Supported by An American College of Gastroenterology Junior Faculty Development Award to Linda C Cummings.
Conflict-of-interest statement: None.
Open-Access: This article is an open-access article which was selected by an in-house editor and fully peer-reviewed by external reviewers. It is distributed in accordance with the Creative Commons Attribution Non Commercial (CC BY-NC 4.0) license, which permits others to distribute, remix, adapt, build upon this work non-commercially, and license their derivative works on different terms, provided the original work is properly cited and the use is non-commercial. See:
Correspondence to: Maysaa El Zoghbi, MD, Gastroenterology Fellow, Division of Gastroenterology and Liver Disease, University Hospitals Case Medical Center, 11000 Euclid Avenue, Cleveland, OH 44106-5066, United States.
Telephone: +1-216-8445386 Fax: +1-216-9830347
Received: April 30, 2015
Peer-review started: May 7, 2015
First decision: July 17, 2015
Revised: October 24, 2015
Accepted: December 29, 2015
Article in press: January 1, 2016
Published online: March 10, 2016

Colorectal cancer (CRC) is the 2nd most common cancer in women and 3rd most common cancer in men worldwide. Most CRCs develop from adenomatous polyps arising from glandular epithelium. Tumor growth is initiated by mutation of the tumor suppressor gene APC and involves other genetic mutations in a stepwise process over years. Both hereditary and environmental factors contribute to the development of CRC. Screening has been proven to reduce the incidence of CRC. Screening has also contributed to the decrease in CRC mortality in the United States. However, CRC incidence and/or mortality remain on the rise in some parts of the world (Eastern Europe, Asia, and South America), likely due to factors including westernized diet, lifestyle, and lack of healthcare infrastructure. Multiple screening options are available, ranging from direct radiologic or endoscopic visualization tests that primarily detect premalignant or malignant lesions such as flexible sigmoidoscopy, optical colonoscopy, colon capsule endoscopy, computed tomographic colonography, and double contrast barium enema - to stool based tests which primarily detect cancers, including fecal DNA, fecal immunochemical test, and fecal occult blood test. The availability of some of these tests is limited to areas with high economic resources. This article will discuss CRC epidemiology, pathogenesis, risk factors, and screening modalities with a particular focus on new technologies.
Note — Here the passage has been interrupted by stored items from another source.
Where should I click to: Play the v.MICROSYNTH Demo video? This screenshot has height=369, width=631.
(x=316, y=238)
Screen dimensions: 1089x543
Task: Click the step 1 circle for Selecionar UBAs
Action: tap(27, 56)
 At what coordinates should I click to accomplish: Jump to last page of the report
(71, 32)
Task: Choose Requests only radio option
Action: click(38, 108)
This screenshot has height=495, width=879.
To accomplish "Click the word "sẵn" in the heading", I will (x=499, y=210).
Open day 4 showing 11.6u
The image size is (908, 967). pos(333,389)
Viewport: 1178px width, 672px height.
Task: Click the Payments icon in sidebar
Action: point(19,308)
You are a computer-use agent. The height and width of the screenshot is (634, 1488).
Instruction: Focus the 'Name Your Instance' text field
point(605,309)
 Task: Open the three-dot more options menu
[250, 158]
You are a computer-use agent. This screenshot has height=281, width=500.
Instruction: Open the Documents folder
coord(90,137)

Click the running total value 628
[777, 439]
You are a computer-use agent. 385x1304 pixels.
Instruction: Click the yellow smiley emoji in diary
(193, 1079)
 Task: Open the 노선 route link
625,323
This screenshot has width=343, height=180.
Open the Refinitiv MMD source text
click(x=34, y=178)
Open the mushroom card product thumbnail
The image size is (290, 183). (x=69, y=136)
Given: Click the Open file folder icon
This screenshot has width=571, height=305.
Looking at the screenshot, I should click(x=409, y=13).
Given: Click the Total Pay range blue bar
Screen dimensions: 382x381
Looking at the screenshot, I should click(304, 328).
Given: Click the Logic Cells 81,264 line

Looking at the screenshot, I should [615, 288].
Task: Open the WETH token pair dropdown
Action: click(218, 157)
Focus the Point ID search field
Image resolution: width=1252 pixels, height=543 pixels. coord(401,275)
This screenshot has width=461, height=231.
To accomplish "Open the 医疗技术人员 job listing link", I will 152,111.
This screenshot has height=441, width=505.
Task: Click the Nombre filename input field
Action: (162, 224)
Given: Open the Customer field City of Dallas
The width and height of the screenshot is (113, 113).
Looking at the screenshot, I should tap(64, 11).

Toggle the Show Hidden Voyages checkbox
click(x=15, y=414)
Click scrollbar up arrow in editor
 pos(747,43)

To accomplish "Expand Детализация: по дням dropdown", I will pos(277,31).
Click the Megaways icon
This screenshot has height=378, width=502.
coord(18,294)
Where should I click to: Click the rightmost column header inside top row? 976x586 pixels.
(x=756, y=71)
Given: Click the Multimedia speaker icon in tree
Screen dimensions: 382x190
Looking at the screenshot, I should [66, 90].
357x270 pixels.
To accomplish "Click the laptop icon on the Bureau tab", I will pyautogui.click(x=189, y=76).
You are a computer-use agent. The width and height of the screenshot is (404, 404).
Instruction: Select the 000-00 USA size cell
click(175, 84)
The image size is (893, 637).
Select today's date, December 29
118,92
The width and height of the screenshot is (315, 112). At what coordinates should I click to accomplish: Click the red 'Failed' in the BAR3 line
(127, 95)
Keywords: Colorectal neoplasm, Prevention and control, Guidelines, Epidemiology, Colonoscopy, Capsule endoscopy, Computed tomographic colonography, Occult blood

Core tip: Multiple societies have issued screening guidelines for colorectal cancer (CRC). However, global CRC screening implementation can be challenging due to wide variability in healthcare infrastructure and resources in different countries. The practical implementation of CRC screening in a given area depends mainly upon availability of endoscopic resources. In areas with the greatest healthcare resources, colonoscopy remains the gold standard, although technological advances have provided alternative screening methods including computed tomographic colonography, fecal DNA testing, and colon capsule endoscopy. In areas with fewer healthcare resources, guaiac-based fecal occult blood testing is the predominant screening modality.